◆ Selected passage ◆
** Start **

If you've just bought a home espresso machine and your shots are gushing out in 8 seconds or trickling out for a minute, you don't have a faulty machine — you just haven't dialled in yet. "Dialling in" is the process of adjusting your grind, dose and yield until the shot tastes balanced. It sounds technical, but anyone can do it with kitchen scales, a phone timer, and about 20 minutes of patience.
This guide is the one I wish I'd had when I unboxed my first machine. By the end you'll know exactly what to change, in what order, and why.
What Does "Dialling In" Actually Mean?
Dialling in is the process of adjusting three variables — grind size, dose (coffee in), and yield (espresso out) — until the shot extracts in the right time and tastes balanced.
Every time you change beans, you have to dial in again. Different roasts, ages, and origins all behave differently. A grind setting that was perfect for last week's bag will almost certainly be wrong for the new one.

** End **

◆ Set tasks ◆
1. In the espresso guide, which three variables does dialing in adjust?
2. Proceed with the espresso guide from its last sentence, writing the next few paragraphs in the same style.

◆ Raw data ◆
** Start **

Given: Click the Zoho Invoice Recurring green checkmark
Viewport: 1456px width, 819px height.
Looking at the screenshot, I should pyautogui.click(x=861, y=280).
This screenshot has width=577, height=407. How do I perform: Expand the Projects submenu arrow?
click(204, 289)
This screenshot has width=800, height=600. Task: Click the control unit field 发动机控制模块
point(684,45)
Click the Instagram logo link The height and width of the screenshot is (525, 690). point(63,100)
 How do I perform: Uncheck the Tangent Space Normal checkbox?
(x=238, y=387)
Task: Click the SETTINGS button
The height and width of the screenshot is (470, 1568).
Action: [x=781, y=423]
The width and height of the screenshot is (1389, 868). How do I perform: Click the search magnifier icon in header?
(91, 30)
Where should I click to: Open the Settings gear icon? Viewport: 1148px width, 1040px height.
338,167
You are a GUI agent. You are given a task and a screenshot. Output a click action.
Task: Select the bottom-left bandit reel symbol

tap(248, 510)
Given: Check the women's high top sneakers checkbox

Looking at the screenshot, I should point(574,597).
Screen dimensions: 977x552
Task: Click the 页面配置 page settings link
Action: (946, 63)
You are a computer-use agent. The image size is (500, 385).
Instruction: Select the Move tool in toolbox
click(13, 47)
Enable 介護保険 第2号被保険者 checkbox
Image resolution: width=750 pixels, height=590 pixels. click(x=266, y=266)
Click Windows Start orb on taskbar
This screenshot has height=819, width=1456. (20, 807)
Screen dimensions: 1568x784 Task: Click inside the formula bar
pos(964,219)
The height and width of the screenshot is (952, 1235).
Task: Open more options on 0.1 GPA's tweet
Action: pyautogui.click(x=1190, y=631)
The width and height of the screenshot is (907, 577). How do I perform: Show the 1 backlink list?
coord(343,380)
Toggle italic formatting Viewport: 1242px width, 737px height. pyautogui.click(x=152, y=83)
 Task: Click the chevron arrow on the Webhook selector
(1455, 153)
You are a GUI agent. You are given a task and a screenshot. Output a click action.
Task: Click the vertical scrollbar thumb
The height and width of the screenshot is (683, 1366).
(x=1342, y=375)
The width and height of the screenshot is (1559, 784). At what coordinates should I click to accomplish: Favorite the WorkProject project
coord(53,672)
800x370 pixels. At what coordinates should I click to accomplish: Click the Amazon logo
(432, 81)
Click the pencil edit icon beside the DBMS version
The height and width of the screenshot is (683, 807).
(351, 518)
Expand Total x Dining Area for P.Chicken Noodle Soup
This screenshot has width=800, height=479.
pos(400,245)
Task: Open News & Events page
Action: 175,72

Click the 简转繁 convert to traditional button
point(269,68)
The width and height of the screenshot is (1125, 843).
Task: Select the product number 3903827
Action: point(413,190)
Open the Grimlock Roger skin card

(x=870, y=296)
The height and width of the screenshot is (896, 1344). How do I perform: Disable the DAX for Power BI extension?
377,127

** End **

◆ Written answers ◆
1. Grind size, dose (coffee in), and yield (espresso out).

2.
The good news: once you understand the recipe, dialling in a fresh bag takes 3 to 5 shots, not a whole bag of coffee.
The Universal Espresso Recipe (Start Here)
For almost any home machine — Breville Barista Express, DeLonghi Dedica, La Specialista, Sage, Rancilio, Gaggia — start with this recipe:
- Dose: 18 g of ground coffee in the basket
- Yield: 36 g of liquid espresso in the cup
- Time: 25 to 30 seconds from the moment you press the brew button
- Ratio: 1:2 (yield is double the dose)
This is your target. Everything you adjust is just trying to hit these three numbers while making the espresso taste good.
What You Need Before You Start
You don't need fancy gear, but you do need:
- Kitchen scales that read to 0.1 g (around AUD $20 from Kmart or Amazon)
- A timer (your phone is fine)
- Fresh beans, ideally 7 to 21 days off roast — check the bag for a roast date, not a best-before date
- A fully heated machine — wait 15 to 20 minutes after switch-on, and flush hot water through the group head before the first shot
If you skip the warm-up, your shots will taste sour no matter what you do with the grind.
Step 1 — Pull a Test Shot
Set your grinder to roughly the middle of its range (grind 8 on a Breville Barista Express, setting 12 on a DeLonghi Dedica). Weigh out 18 g of beans, grind, distribute and tamp evenly with firm pressure.
Put your cup on the scales, tare to zero, and start the shot at the same moment you start the timer. Stop the shot when the cup hits 36 g.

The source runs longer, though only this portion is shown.